It’s no ordinary morning when Toni Starr arrives at Zach’s garage. Flat broke, with a past she won’t share, Toni’s instantly taken by such a potently virile man. Direct and unashamed, she tells him she’s a motorcycle performance artist who needs work and knows motors.
Zach knows women, and Toni’s unlike any he’s met. Lushly sensuous, exceedingly assured, she’d easily be his match in business and bed. A provocative challenge that stirs him as nothing has since losing his wife. A chance he’s reluctant to take, offering no more than a month’s employment, then she’ll have to be on her way.
The hours tick by. Each word and glance intensifies their denied yet escalating desire, forcing them to surrender to passion. Driven by carnal hunger, conquered by yearning, they face the unforeseen truth of Toni’s past and a future neither of them expected.
This book has been previously published.
Toni Starr propped her shoulder against a storefront on the deserted street, ignoring her thirst, the heat, and her weariness. For too many years, she’d yearned for a place to call her own where she’d always belong.
Wouldn’t happen in this small town.
Hopefully, the automotive service shop across the street would open before a merchant, or worse, a cop showed up and ran her off.
Please, not that. She couldn’t walk another step.
The metal doors for Brody’s Auto Repair rattled upward for the day’s business.
Her pulse picked up.
A man inside the building gripped a clipboard holding numerous papers. The bays were empty except for cars, no other employees having arrived. Nor were there any customers waiting at the glass door in front.
An old Tim McGraw tune poured from inside, the singer’s resonant voice subdued by heartache.
Her fatigue and uncertainty retreated, replaced by interest in the man. Surely over six feet, he looked early thirties or so and filled out his white cotton tee and worn jeans nicely.
She managed a small breath.
Solid didn’t begin to address his broad shoulders, sculpted chest, and muscular biceps. Faded denim hugged his powerful legs, and the meaty bulge behind his fly.
Her mouth watered despite the worsening heat and the mess she was in.
He turned to the side, taking his best parts from her view.
Disappointed, she craned her neck.
Blond locks streaked his light brown hair, worn longish on the top and sides, wonderfully tousled as if he’d finger-combed it after he’d rolled out of bed.
He certainly hadn’t shaved.
Short, dark bristles shadowed his cheeks, firm jaw, and upper lip, his beginning beard virile and wholly masculine, complementing his rich, sensuous mouth.
Her stomach fluttered, and her thoughts roamed at being in his strong arms, safe from hurt the world seemed determined to inflict. His big body pressed close, hard, and protective.
He strode to a Saturn in the middle bay, favoring his right leg.

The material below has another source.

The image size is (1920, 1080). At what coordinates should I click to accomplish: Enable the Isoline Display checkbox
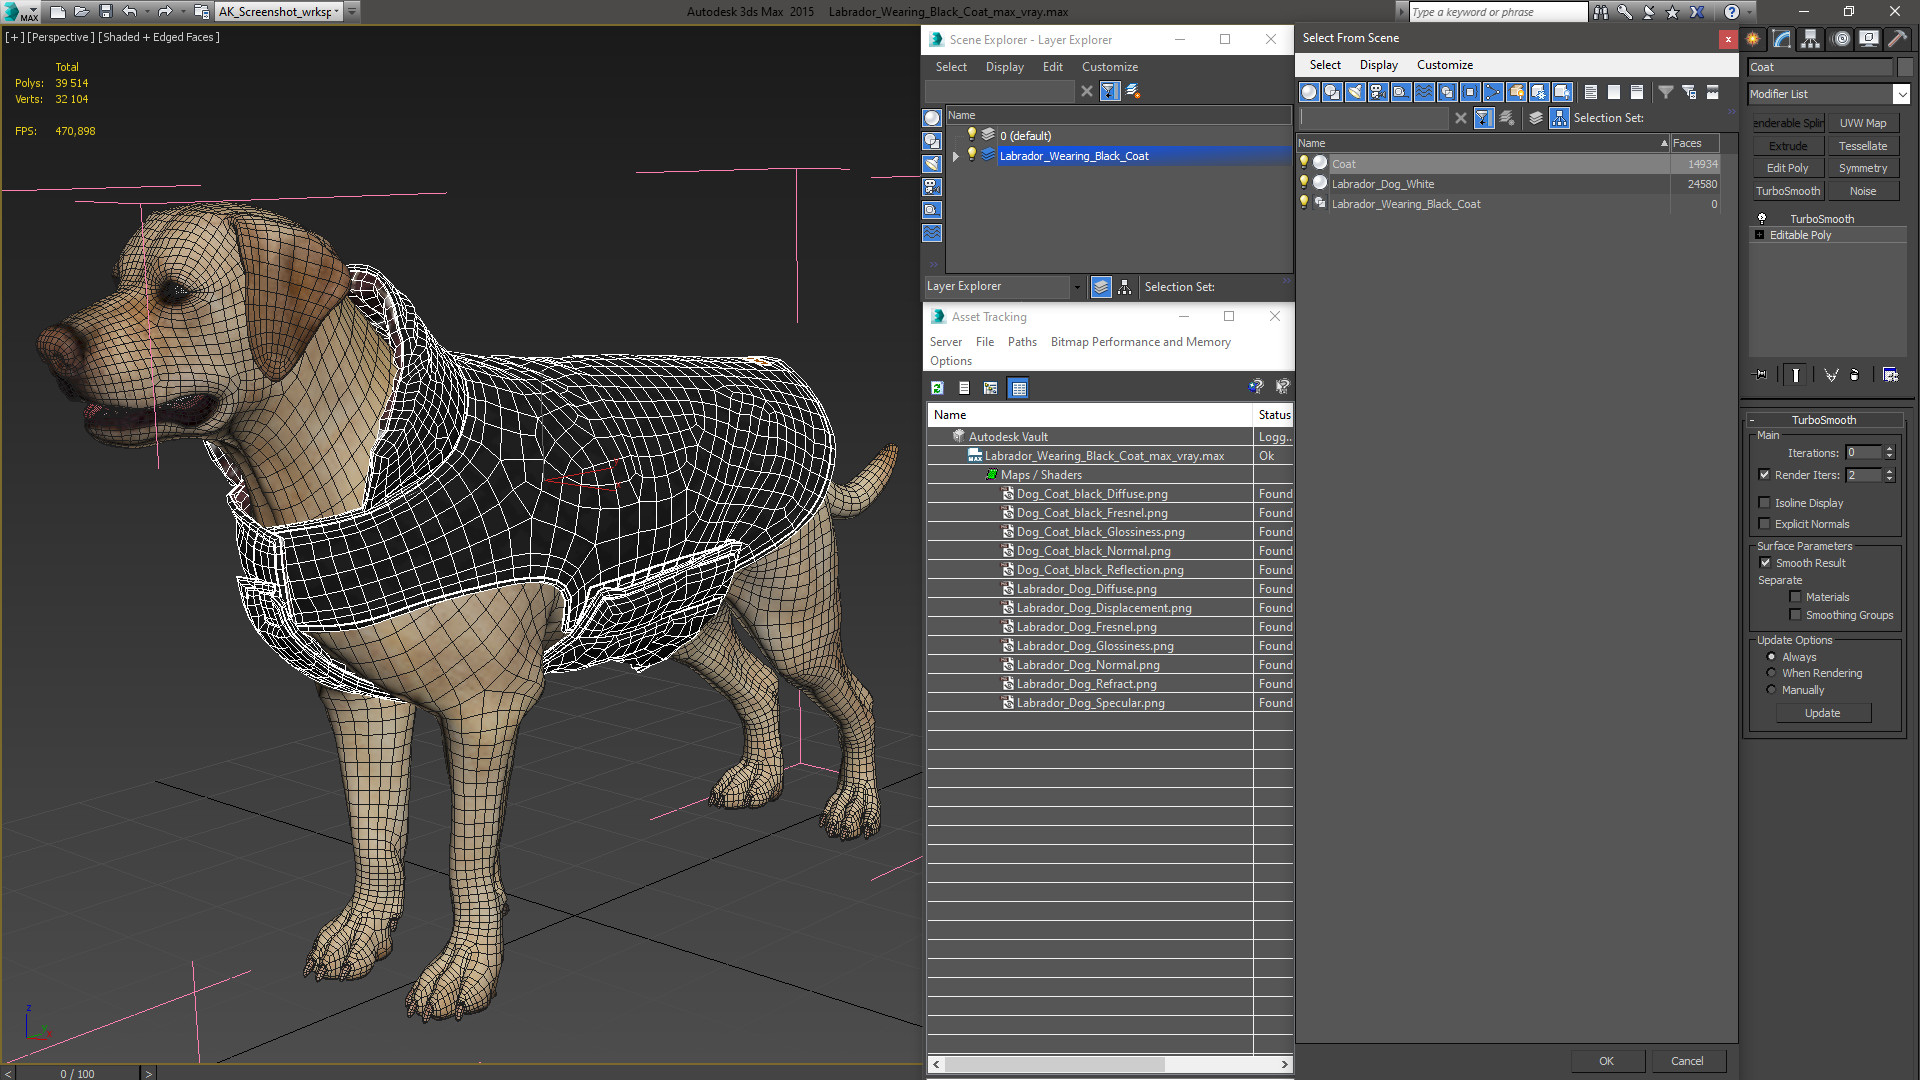tap(1765, 503)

Not a limp exactly, more a hesitation in his fluid gait. The way a man would walk after straining the muscles in his calf.
Pain flickered across his handsome features, followed by what might have been sorrow or regret.
As quickly as the emotion surfaced, it passed. His face grew impassive, all business, his attention torn between the car and his clipboard, then something to the left in the work area. Crossing it, he again depended more on his right leg, stopped at a small refrigerator, and pulled out a bottled water. He placed it on a waist-high metal cabinet that likely held tools. Forearms on it, he bent his head to the papers, reading the first then the next.
She couldn’t tell if he owned the place or simply managed it. More importantly, whether he’d listen to her and have the authority to do what she needed.
Desperation returned. Perspiration trickled down her cheek. She squinted at the unforgiving sun streaming over distant mountains and past the flat-faced buildings on her side. Those rays hit the garage full-on, bathing it in the light, seeming to direct her.
Go on. Before anyone else shows up.
Queasy with uncertainty, she pushed away from the gift shop. The small downtown area was quiet, the other storefront businesses closed. No cars rolled down the narrow two-lane street. No locals or visitors noticed her. Nor did he. His focus remained on the papers, shoulders relaxed.
He pushed a wayward lock behind his ear.
She liked his hair and battered cowboy boots. They fit him as well as everything else did in this town. He belonged. She didn’t.
Too late to turn back now.
With the sun at her back and her heart pounding, she trudged toward him.